Stored items from a collection

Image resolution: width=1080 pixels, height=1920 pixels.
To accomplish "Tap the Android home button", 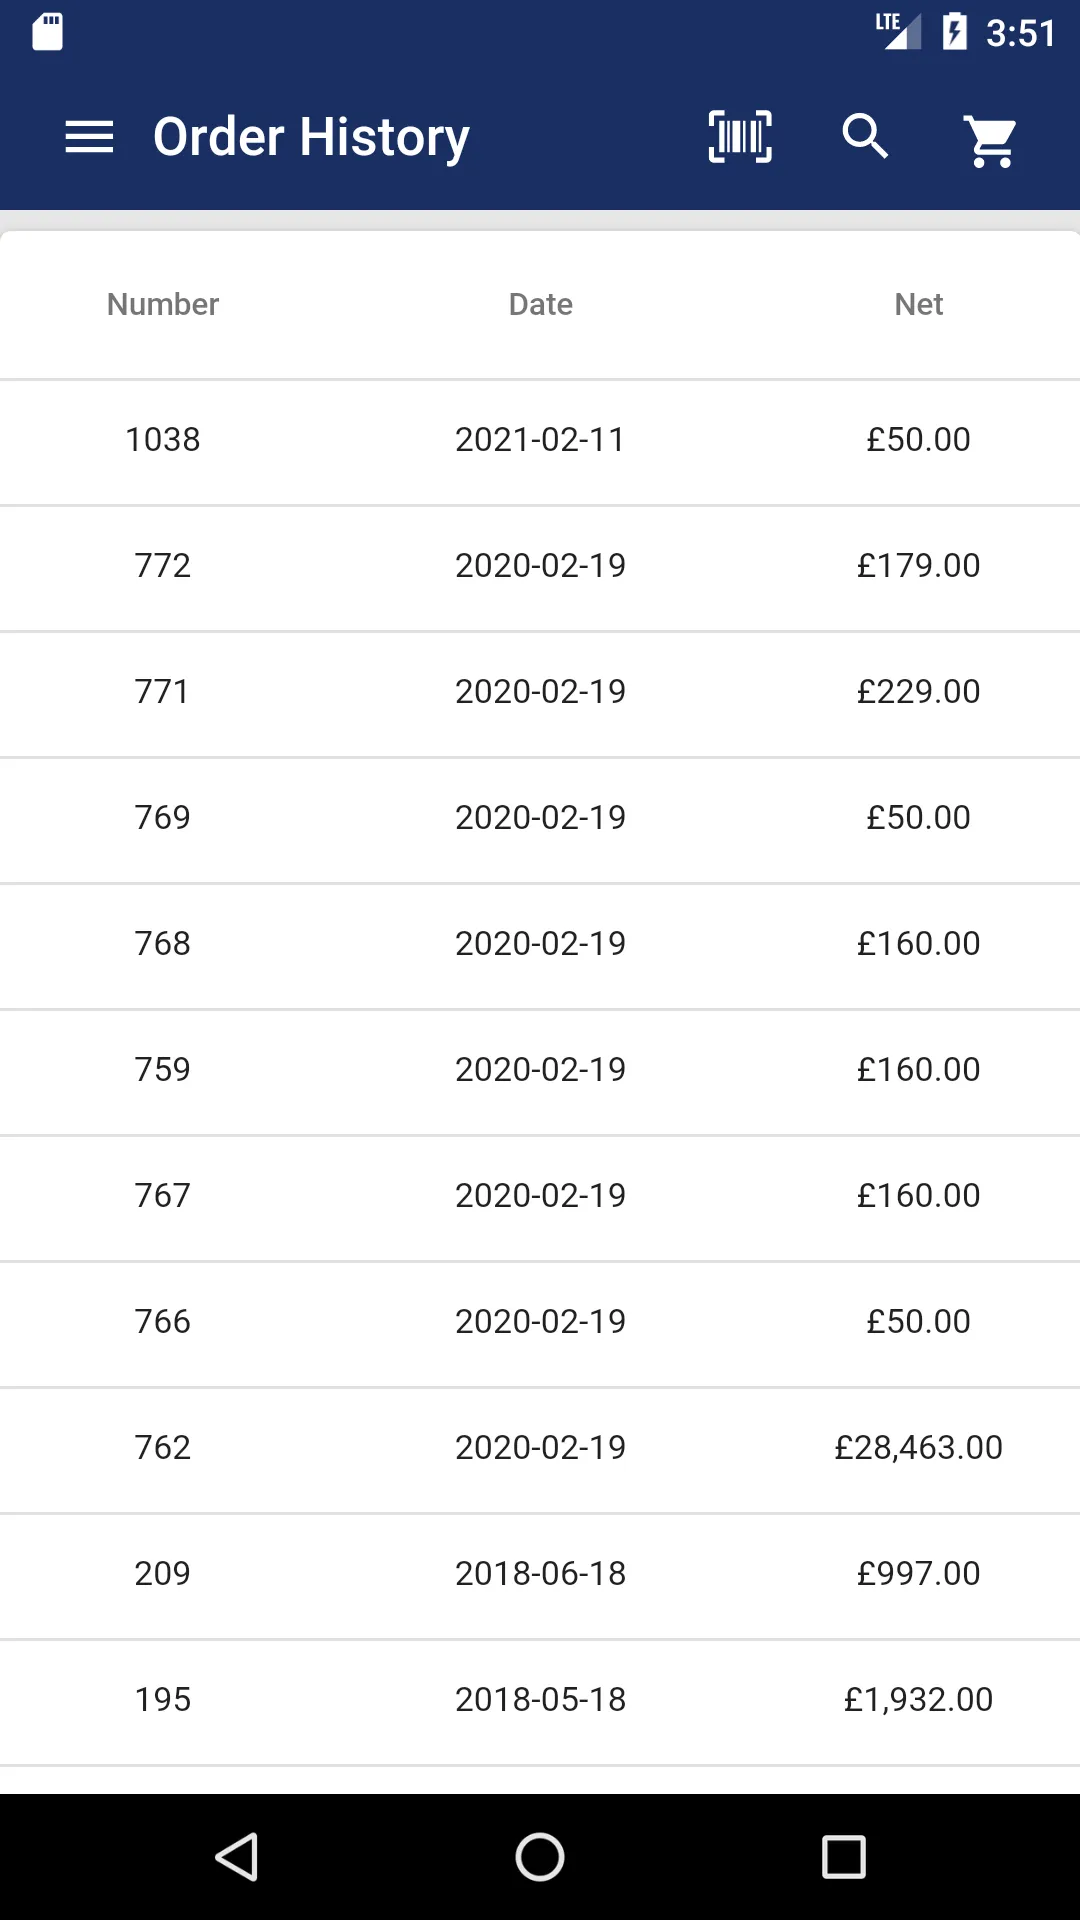I will point(540,1857).
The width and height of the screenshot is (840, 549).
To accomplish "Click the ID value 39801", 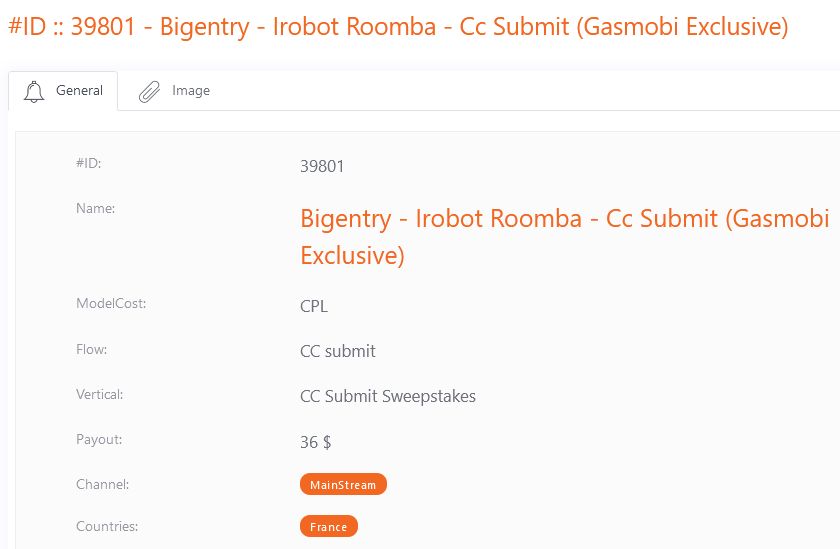I will click(322, 166).
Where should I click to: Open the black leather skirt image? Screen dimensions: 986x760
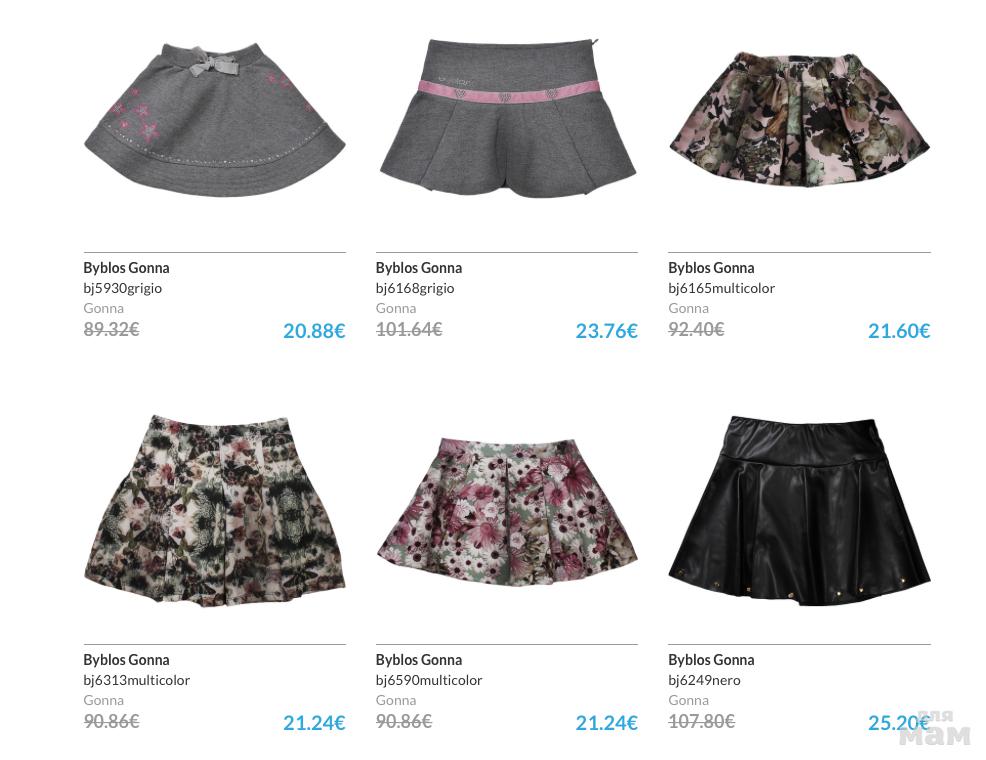point(799,510)
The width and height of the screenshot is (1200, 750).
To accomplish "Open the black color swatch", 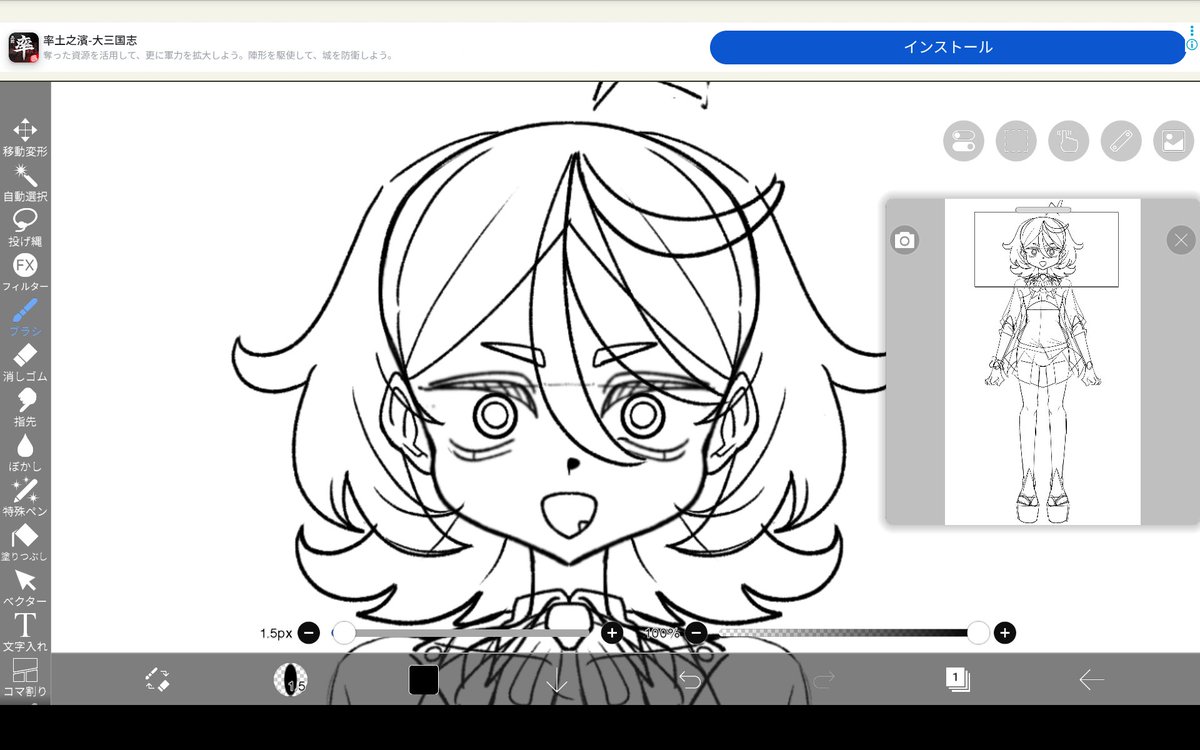I will 424,679.
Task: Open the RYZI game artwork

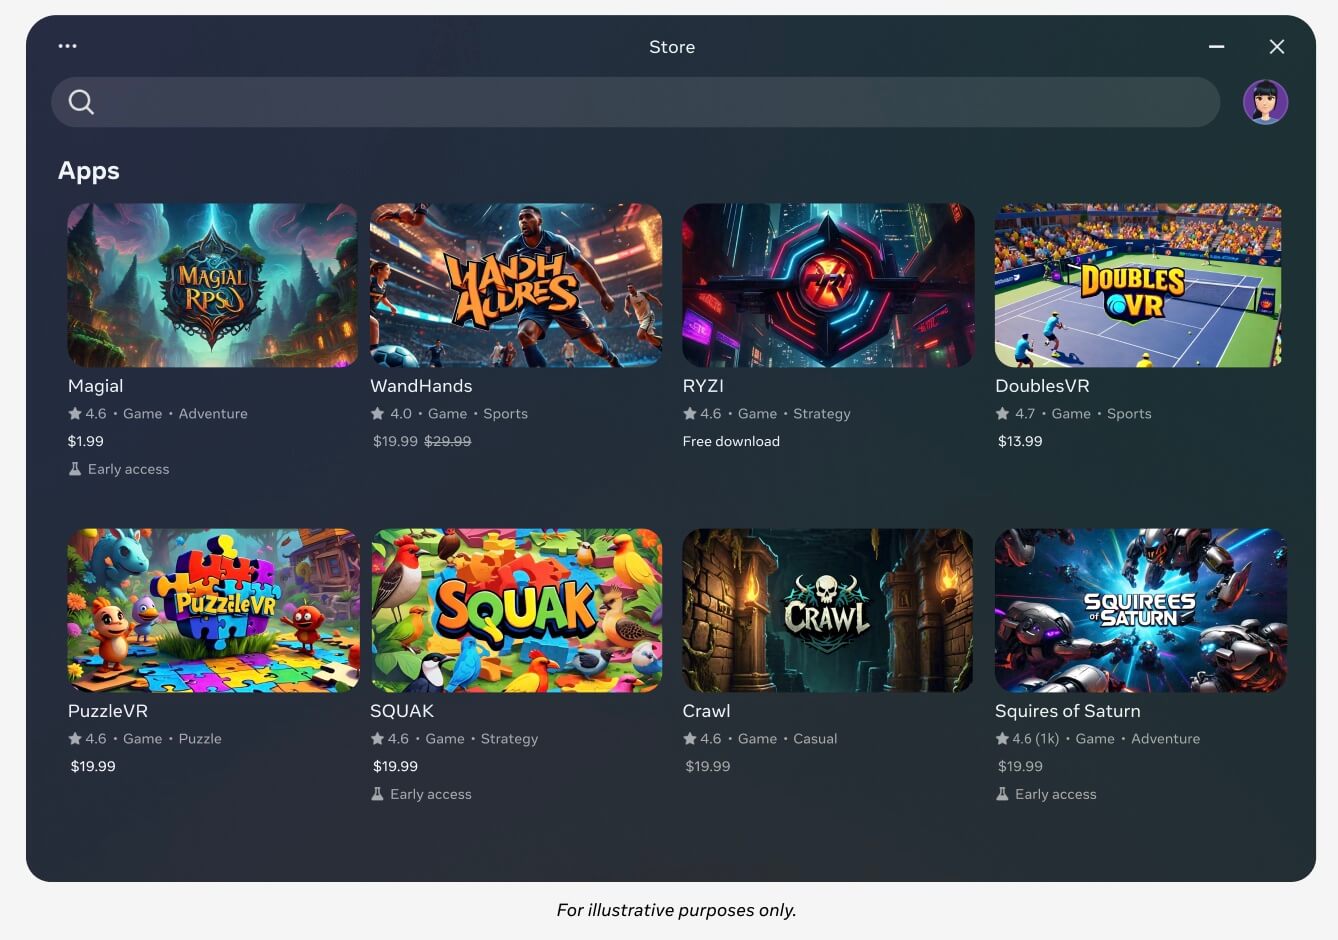Action: (x=827, y=285)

■ **ACTIVITY**:
Across the entries above, how many lines include the word "screenshot"? Give only the number.

■ **THE ANSWER**:
2